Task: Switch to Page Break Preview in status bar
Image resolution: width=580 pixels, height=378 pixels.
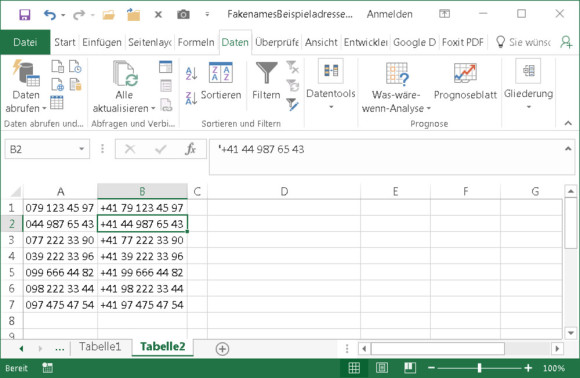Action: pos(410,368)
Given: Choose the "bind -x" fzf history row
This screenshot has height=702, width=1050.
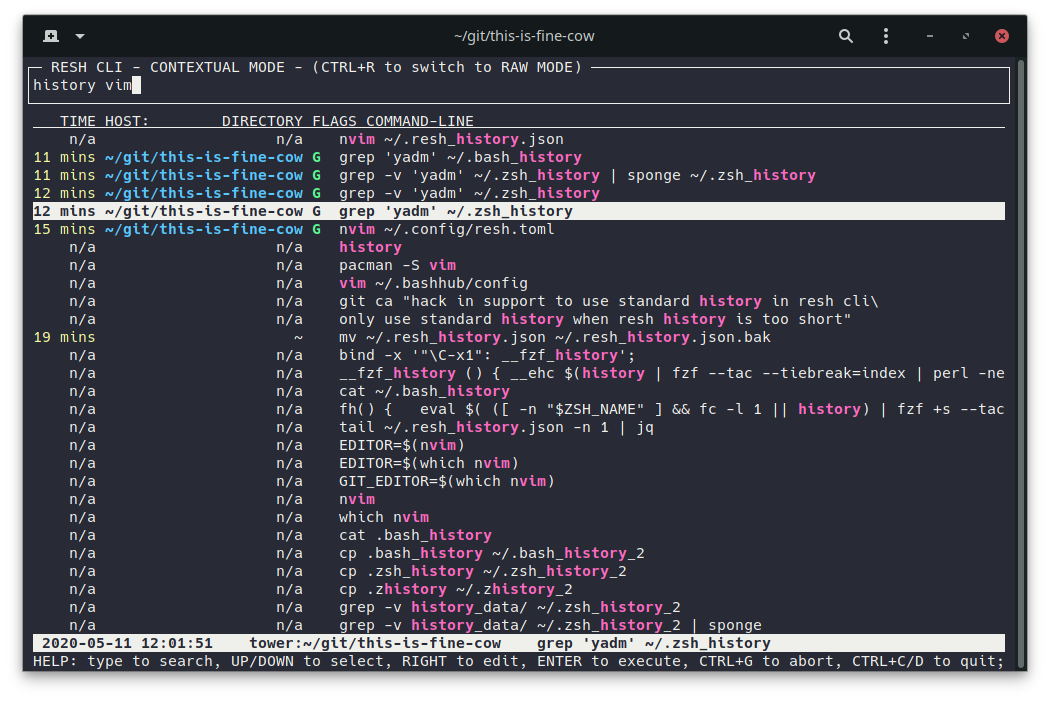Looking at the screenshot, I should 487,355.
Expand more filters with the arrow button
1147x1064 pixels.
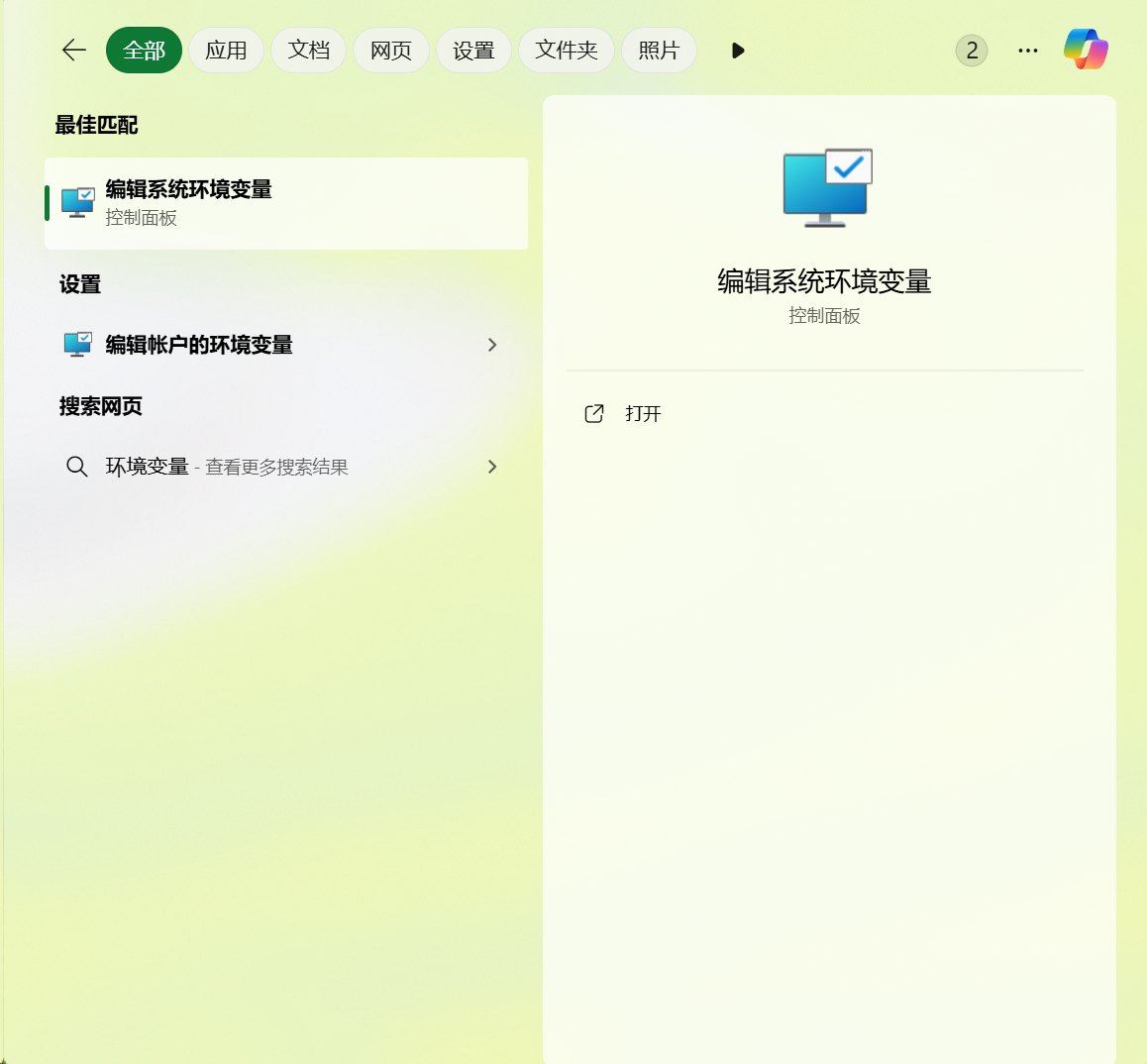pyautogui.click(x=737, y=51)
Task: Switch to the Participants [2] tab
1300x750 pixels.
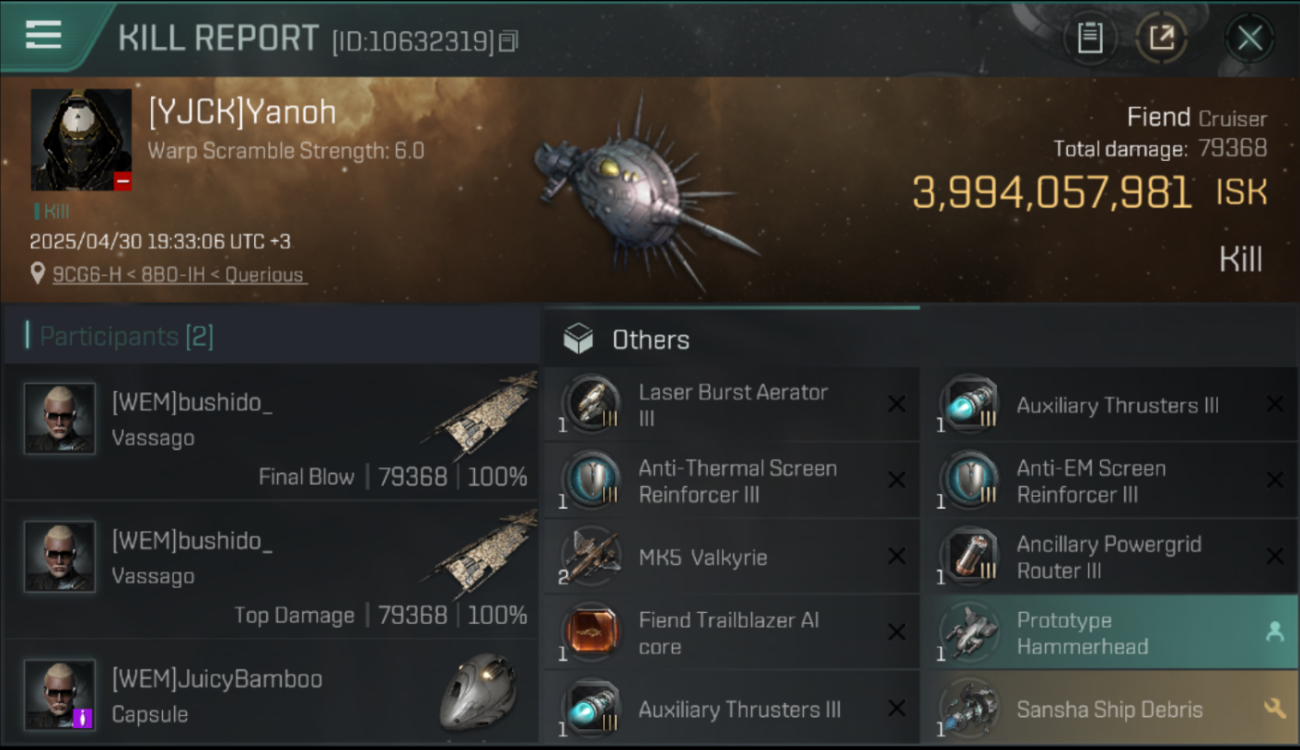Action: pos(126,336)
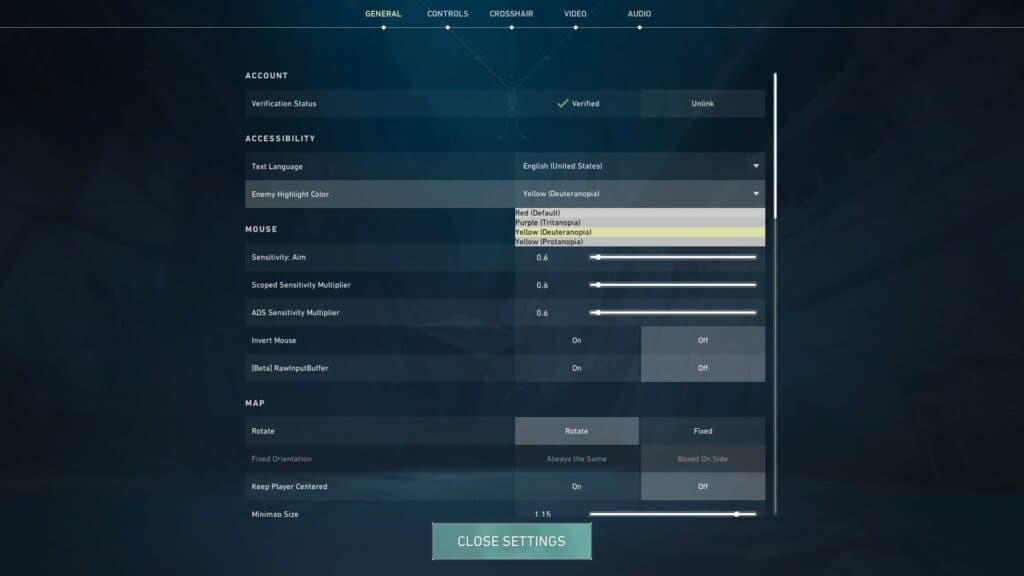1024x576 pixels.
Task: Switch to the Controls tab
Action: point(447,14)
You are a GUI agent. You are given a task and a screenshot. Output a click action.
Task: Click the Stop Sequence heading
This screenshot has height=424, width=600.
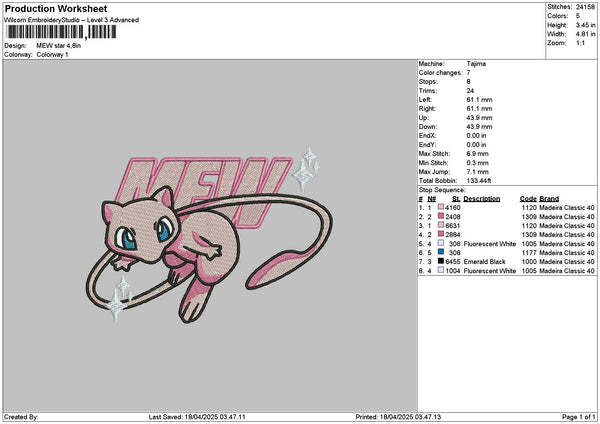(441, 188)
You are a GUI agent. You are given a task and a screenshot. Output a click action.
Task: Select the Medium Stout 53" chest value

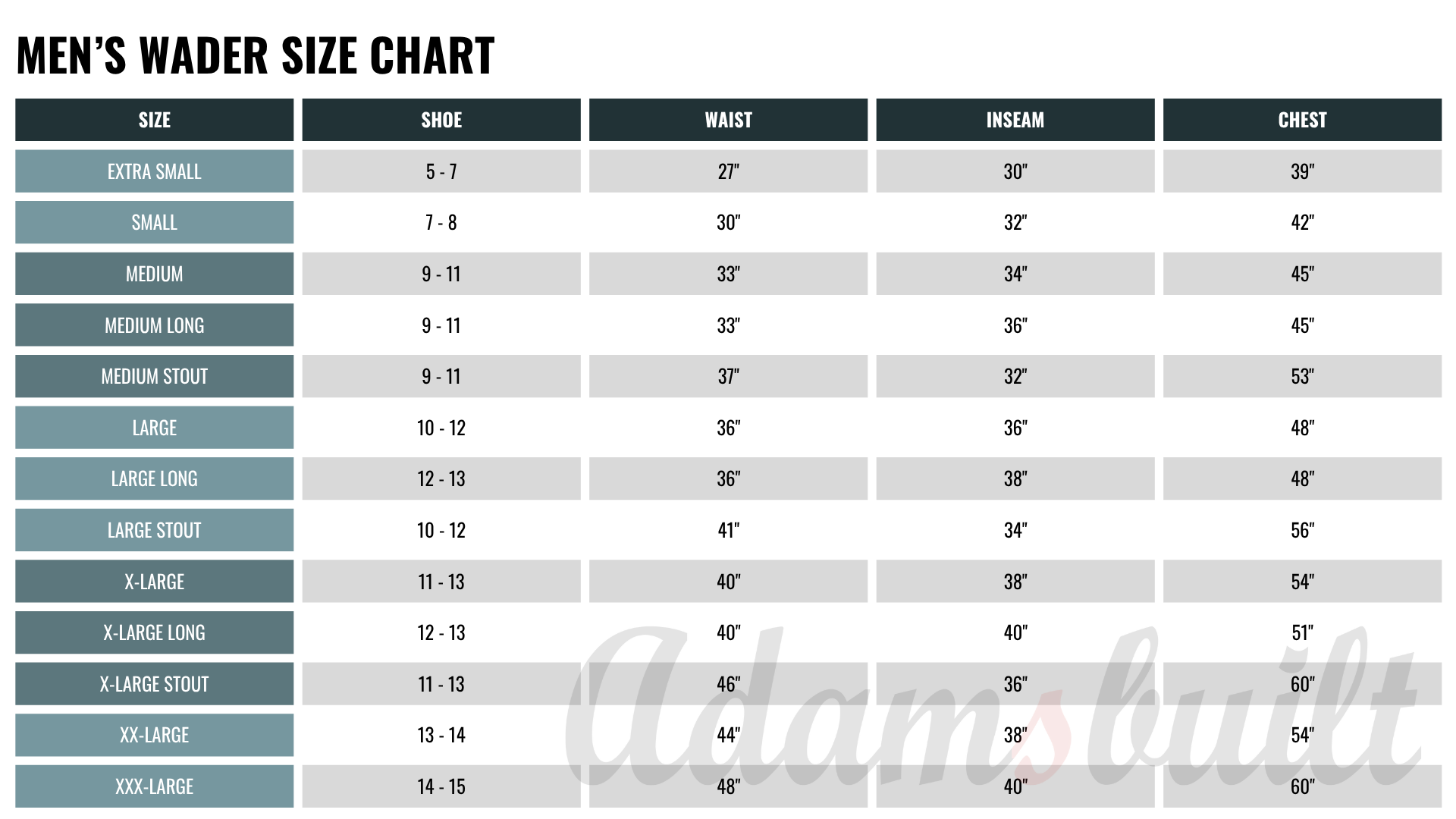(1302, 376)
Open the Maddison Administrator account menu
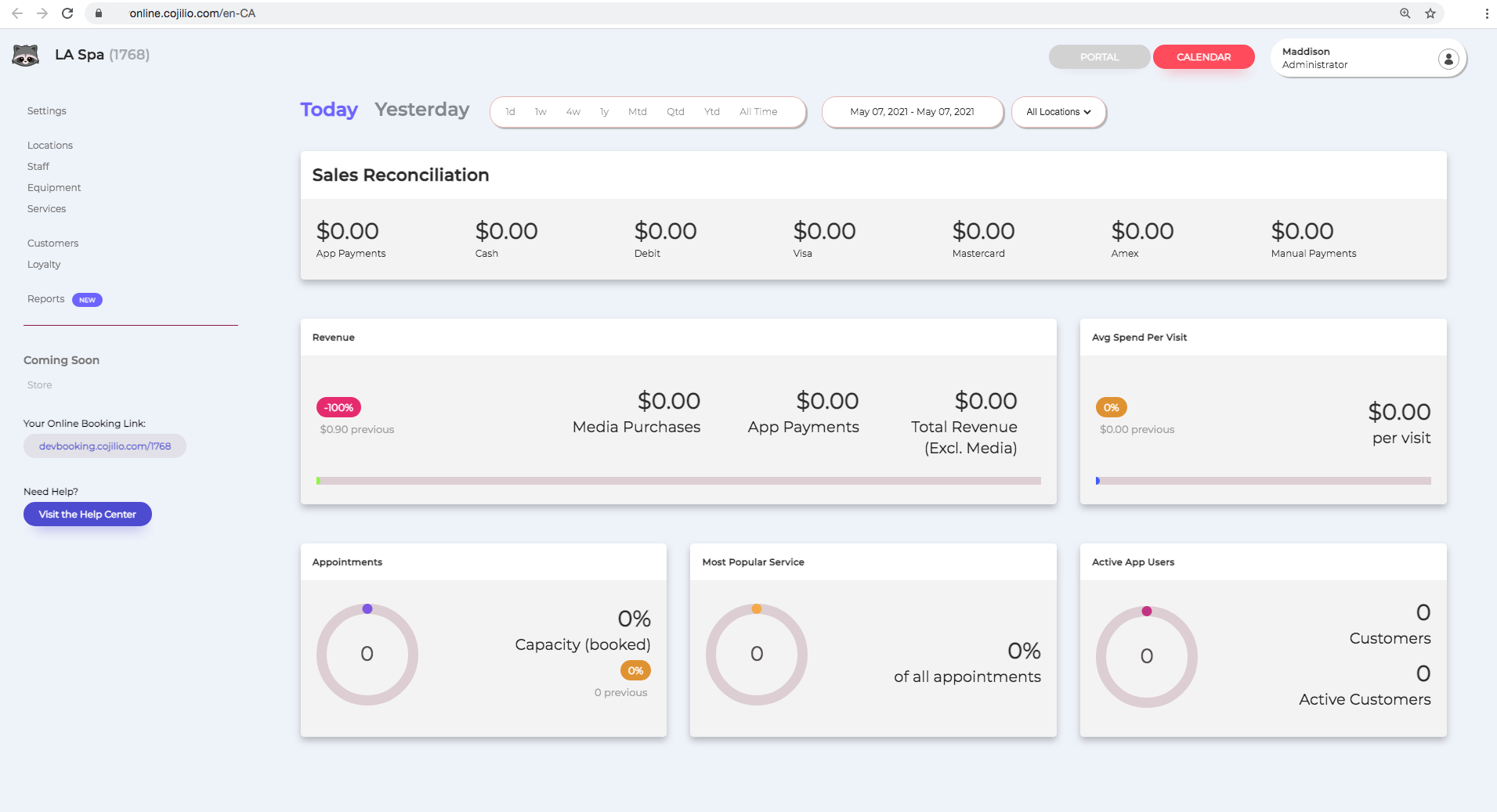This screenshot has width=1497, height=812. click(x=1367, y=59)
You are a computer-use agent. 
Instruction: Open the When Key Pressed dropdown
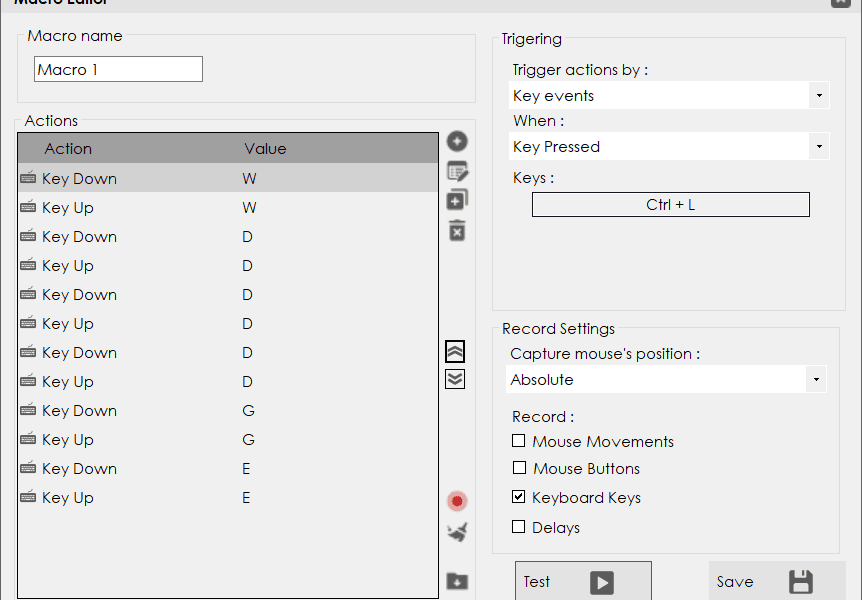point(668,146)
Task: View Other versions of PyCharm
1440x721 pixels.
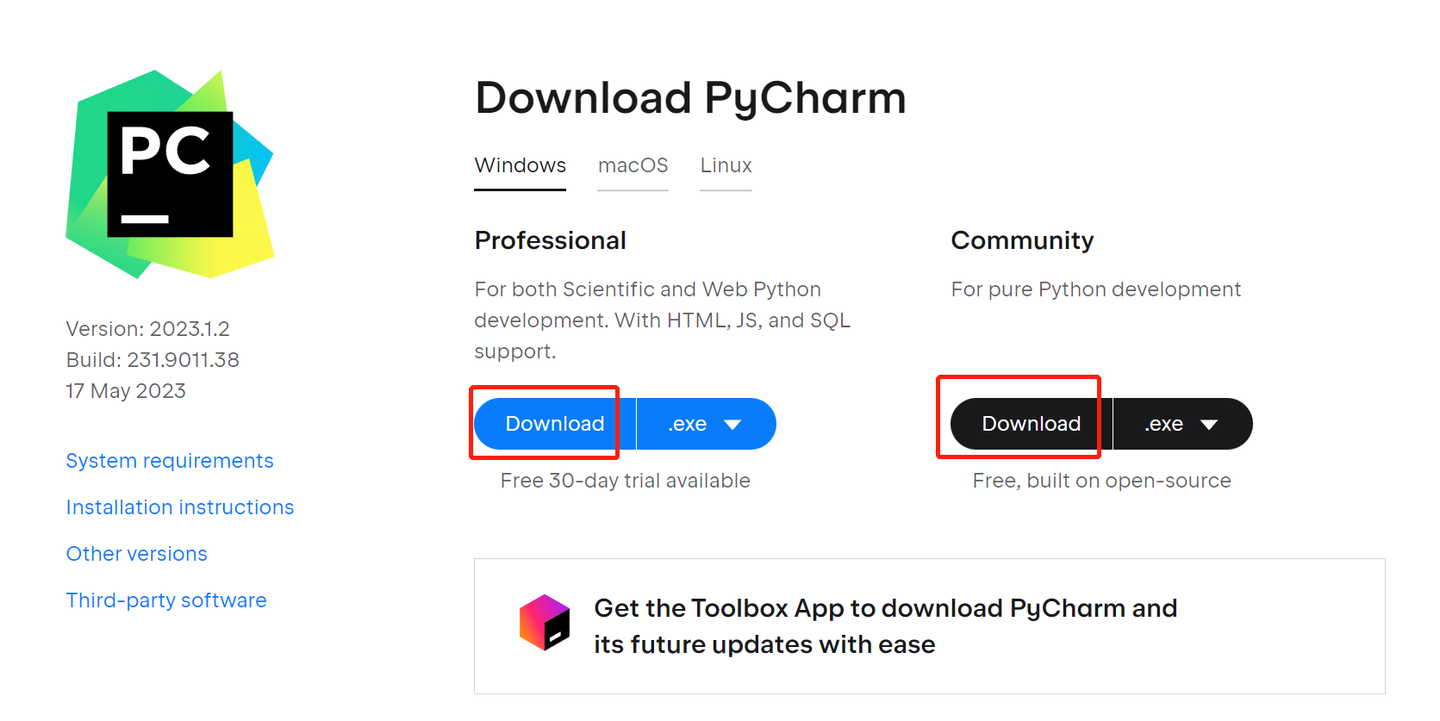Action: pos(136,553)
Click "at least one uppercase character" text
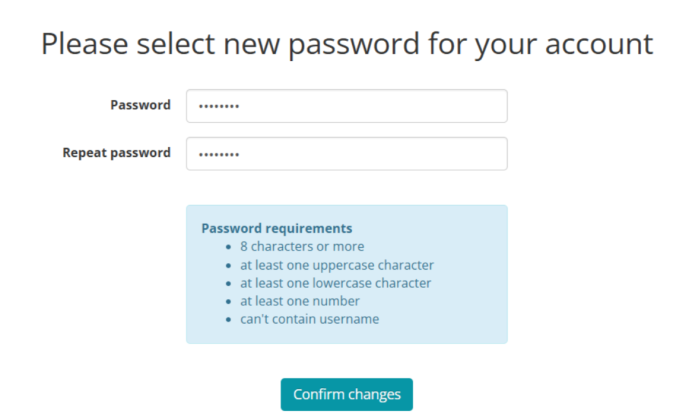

◆ Your task:
The listing above must be retyped word for word, without the pictures.

◆ Problem solution:
Task: Switch to Page Break Preview in status bar
Image resolution: width=580 pixels, height=378 pixels.
Action: pos(410,368)
Given: Choose the "bind -x" fzf history row
This screenshot has height=702, width=1050.
Looking at the screenshot, I should 487,355.
Expand more filters with the arrow button
1147x1064 pixels.
pyautogui.click(x=737, y=51)
Task: Switch to the Participants [2] tab
1300x750 pixels.
Action: pos(126,336)
1024x576 pixels.
Task: Switch to the Controls tab
Action: point(447,14)
You are a GUI agent. You are given a task and a screenshot. Output a click action.
Task: Click the Stop Sequence heading
This screenshot has height=424, width=600.
(441, 188)
You are a GUI agent. You are given a task and a screenshot. Output a click action.
Task: Select the Medium Stout 53" chest value

(1302, 376)
Open the Maddison Administrator account menu
This screenshot has width=1497, height=812. click(x=1367, y=59)
You are a computer-use agent. 
Instruction: Open the When Key Pressed dropdown
point(668,146)
Task: View Other versions of PyCharm
1440x721 pixels.
Action: pos(136,553)
Click "at least one uppercase character" text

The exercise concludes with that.